We'll use the Tourism dataset from Kaggle's Tourism forecasting competition, which can be directly loaded from GluonTS:

!pip install gluonts
!pip install autogluon

import pandas as pd
import numpy as np
import matplotlib.pyplot as plt

import os
import subprocess

from gluonts.dataset.repository import get_dataset, dataset_names
from gluonts.dataset.util import to_pandas
from gluonts.evaluation.metrics import mse
from autogluon.timeseries import TimeSeriesDataFrame, TimeSeriesPredictor

dataset = get_dataset("tourism_monthly")

Regarding the tourism-monthly dataset:

• The dataset contains 366 time series.

• It comes pre-split into train and test datasets.

• The test dataset contains the same data as the original data.

• In train data, the last prediction_length time steps are removed from the end of each time series.

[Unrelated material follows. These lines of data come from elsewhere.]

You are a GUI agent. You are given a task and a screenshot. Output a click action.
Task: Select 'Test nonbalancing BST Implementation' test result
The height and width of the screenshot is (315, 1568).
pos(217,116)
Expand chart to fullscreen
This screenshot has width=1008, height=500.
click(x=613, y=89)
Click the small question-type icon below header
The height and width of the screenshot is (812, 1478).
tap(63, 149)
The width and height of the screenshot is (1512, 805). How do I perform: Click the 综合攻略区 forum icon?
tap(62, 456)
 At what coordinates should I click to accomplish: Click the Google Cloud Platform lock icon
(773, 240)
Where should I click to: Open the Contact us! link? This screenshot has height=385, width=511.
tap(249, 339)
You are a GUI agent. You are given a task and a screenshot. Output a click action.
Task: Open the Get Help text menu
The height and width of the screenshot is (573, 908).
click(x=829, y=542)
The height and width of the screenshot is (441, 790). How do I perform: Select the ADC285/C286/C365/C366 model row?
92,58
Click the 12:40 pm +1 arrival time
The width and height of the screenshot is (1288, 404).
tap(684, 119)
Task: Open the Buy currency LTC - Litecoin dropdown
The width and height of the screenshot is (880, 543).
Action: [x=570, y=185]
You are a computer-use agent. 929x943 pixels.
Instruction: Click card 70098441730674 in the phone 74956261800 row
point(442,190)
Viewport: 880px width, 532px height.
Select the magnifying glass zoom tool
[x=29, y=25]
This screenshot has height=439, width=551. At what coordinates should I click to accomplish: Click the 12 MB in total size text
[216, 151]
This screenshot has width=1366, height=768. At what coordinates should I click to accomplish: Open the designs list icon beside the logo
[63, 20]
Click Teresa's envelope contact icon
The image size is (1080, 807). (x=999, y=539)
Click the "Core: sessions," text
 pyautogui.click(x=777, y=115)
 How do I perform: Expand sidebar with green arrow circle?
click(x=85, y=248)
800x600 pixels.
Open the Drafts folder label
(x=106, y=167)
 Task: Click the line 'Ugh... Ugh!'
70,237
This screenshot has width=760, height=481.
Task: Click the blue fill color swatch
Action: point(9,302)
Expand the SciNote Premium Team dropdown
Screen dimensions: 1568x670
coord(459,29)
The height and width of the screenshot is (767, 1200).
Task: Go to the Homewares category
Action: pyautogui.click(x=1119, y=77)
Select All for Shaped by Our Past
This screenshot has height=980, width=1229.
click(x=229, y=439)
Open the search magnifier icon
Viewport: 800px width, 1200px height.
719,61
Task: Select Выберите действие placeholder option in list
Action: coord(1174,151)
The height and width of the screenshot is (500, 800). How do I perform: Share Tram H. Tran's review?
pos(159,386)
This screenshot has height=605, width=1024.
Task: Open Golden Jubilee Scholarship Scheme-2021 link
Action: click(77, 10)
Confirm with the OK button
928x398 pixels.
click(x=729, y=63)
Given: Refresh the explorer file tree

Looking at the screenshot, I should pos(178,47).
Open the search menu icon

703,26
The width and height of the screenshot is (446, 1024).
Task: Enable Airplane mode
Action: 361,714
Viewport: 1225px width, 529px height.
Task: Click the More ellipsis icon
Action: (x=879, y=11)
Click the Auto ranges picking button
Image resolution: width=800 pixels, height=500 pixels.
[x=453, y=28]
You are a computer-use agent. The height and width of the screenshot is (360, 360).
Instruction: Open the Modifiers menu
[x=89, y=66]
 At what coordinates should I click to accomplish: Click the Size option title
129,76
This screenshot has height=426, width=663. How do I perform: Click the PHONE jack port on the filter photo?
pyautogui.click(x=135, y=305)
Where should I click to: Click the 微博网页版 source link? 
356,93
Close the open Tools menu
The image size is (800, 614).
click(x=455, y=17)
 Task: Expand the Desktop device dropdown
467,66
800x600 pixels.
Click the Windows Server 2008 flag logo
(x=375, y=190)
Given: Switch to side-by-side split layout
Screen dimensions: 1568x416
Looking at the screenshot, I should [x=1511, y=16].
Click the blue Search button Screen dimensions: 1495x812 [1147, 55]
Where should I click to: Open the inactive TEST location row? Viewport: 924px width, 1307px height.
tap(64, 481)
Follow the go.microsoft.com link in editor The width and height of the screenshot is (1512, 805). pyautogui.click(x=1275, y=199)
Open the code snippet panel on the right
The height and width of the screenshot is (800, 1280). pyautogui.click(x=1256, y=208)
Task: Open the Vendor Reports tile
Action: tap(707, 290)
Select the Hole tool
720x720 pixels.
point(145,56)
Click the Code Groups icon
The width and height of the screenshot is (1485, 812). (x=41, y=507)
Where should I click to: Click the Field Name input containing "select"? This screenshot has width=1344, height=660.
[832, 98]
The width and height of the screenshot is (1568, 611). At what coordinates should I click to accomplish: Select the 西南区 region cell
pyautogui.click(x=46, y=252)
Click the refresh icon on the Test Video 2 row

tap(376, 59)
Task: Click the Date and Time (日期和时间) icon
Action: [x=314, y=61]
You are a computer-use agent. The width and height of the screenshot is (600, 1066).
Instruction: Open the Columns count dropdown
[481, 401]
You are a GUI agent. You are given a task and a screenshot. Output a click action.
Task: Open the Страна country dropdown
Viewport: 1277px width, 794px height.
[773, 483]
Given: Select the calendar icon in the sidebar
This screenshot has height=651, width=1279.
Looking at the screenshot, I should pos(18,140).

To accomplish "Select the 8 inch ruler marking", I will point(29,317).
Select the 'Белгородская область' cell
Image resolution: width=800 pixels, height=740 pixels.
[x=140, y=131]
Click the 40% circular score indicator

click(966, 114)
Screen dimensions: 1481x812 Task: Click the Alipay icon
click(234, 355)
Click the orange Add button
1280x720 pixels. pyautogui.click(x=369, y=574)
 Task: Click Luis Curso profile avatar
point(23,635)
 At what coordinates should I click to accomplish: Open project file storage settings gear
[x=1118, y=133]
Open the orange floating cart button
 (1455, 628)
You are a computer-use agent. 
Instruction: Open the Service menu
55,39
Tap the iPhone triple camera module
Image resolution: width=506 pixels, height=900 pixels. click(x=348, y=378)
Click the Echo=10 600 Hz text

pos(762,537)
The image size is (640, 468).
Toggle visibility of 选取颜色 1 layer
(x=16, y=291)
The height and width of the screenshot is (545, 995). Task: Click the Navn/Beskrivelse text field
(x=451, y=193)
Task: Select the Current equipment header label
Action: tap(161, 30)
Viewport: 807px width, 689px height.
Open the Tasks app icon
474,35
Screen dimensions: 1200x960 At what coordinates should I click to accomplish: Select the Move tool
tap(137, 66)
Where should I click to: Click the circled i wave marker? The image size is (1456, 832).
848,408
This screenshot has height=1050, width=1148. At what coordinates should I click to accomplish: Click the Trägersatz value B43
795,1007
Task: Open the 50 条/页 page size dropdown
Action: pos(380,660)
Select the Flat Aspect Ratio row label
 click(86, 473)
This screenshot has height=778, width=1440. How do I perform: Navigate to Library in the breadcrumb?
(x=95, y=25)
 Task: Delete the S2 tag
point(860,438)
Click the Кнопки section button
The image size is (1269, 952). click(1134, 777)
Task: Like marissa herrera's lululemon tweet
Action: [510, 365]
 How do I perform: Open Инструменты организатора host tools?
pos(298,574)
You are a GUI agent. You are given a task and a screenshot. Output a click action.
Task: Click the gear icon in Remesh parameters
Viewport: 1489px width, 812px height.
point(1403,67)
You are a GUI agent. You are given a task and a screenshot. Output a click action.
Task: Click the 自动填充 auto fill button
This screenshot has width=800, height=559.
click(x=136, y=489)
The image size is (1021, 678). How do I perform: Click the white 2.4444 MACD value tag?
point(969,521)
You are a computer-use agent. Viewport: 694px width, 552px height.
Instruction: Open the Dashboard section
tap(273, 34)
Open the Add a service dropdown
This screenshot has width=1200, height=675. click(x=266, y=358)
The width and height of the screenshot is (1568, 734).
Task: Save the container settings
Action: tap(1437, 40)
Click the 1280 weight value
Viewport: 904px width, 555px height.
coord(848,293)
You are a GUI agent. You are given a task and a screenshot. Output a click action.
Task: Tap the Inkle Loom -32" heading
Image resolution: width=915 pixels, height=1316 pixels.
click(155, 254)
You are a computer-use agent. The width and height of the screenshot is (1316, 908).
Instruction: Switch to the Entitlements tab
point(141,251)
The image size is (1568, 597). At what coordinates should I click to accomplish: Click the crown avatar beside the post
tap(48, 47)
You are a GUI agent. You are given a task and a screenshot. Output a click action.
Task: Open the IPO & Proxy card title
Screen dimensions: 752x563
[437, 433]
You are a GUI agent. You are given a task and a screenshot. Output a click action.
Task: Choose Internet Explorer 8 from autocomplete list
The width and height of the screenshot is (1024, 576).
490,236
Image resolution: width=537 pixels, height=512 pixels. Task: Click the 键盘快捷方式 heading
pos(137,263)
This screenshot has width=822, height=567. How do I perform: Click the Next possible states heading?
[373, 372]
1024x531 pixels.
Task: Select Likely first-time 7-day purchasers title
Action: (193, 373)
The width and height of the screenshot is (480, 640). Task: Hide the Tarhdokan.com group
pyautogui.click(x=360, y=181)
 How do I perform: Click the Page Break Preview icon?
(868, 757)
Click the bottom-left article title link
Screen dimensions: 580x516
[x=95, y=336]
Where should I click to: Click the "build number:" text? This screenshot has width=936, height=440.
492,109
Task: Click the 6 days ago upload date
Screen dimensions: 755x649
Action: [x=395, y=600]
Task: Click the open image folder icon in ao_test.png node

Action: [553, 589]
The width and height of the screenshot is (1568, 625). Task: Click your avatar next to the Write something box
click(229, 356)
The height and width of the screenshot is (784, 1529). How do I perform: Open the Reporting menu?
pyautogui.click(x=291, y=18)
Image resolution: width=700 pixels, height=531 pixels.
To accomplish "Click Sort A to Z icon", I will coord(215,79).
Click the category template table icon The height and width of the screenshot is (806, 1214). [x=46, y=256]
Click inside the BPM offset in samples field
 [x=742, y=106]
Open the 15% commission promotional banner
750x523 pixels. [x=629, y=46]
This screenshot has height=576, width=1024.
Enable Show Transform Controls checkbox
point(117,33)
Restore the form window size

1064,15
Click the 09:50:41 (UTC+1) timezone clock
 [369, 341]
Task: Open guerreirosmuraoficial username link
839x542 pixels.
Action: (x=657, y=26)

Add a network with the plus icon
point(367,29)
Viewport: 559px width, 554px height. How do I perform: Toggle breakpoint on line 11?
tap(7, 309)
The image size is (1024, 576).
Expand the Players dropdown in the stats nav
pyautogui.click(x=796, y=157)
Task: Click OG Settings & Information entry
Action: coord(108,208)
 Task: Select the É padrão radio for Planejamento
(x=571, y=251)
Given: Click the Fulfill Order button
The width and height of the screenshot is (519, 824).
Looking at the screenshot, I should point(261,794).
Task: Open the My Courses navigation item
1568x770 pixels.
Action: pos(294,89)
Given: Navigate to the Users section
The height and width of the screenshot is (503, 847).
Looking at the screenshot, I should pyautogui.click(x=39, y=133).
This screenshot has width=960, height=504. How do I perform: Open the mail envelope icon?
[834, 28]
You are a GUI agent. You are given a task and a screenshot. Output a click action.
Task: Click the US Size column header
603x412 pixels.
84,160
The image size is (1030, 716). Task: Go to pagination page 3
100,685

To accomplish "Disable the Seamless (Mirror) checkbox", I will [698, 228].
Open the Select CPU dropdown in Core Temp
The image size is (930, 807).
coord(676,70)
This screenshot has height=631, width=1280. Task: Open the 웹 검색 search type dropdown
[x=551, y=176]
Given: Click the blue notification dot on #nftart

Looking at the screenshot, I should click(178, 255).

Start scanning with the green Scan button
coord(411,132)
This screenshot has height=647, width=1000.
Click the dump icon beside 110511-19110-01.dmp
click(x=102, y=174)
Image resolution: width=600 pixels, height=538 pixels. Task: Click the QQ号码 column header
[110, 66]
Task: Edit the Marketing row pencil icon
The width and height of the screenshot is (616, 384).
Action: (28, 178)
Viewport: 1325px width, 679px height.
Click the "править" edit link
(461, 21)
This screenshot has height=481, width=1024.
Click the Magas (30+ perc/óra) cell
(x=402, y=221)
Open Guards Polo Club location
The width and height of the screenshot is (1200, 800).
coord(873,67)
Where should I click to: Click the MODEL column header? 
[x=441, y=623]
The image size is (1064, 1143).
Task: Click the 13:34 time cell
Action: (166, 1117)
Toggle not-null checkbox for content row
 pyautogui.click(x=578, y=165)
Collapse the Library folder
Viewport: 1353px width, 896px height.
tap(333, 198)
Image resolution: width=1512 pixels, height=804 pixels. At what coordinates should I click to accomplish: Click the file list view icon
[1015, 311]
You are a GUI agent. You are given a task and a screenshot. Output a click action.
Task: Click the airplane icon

• Our goal is to predict the next 2 years = 24 months, so we consider prediction_length = 24 (also called forecasting horizon).

Regarding evaluation:

• Testing evaluation will be conducted on the last prediction_length values of each test series. The final test score will be the average across all those time series.

• Similarly, validation will be performed on the last prediction_length values of each train series (followed by averaging). We'll explore more sophisticated validation techniques later.

• The evaluation metric we'll use is MSE, though we'll explore MASE later.

Next, let’s plot the first time series in the tourism-monthly dataset:

train_entry = next(iter(dataset.train))
test_entry = next(iter(dataset.test))

test_series = to_pandas(test_entry)
train_series = to_pandas(train_entry)

fig, ax = plt.subplots(2, 1, sharex=True, sharey=True, figsize=(10, 7))

train_series.plot(ax=ax[0])
ax[0].grid(which="both")
ax[0].legend(["train series"], loc="upper left")

test_series.plot(ax=ax[1])
ax[1].axvline(train_series.index[-1], color="r")
ax[1].grid(which="both")
ax[1].legend(["test series", "end of train series"], loc="upper left")

plt.show()

Figure 1: Visualizing the 1st time series of our dataset - top: training time series, bottom: testing time series

Note: In most time series libraries, we usually split data into train and test datasets, as 2 separate dataframes. In AT-GS, data wrangling is easier if you consider the original time-series as the test set and the original time-series minus the prediction_length(s) as the train set.